▶ Try it:
Go over these records and count the lines with the string "Task" in them; the count is all that should be returned.

▶ Study material:
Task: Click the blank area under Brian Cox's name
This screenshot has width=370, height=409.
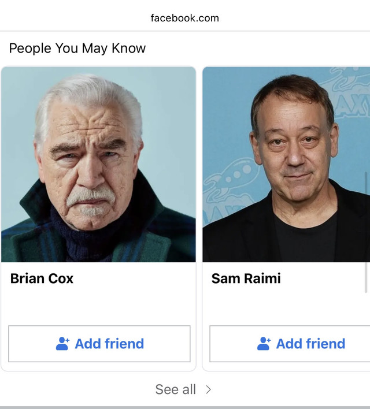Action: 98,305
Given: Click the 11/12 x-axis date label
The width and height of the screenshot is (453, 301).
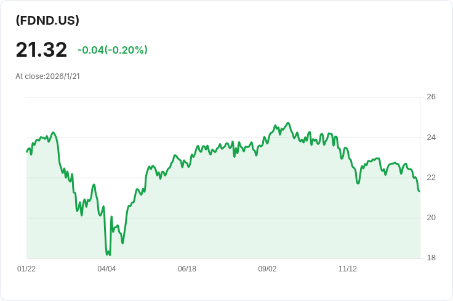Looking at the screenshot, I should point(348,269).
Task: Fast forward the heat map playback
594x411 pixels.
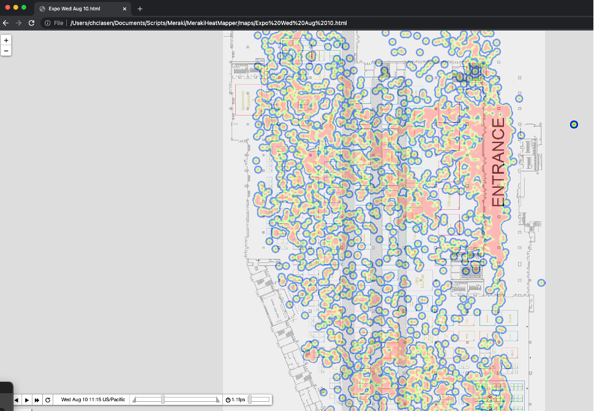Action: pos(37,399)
* * *
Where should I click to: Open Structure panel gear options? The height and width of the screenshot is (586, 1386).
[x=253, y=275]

▶ Answer below:
2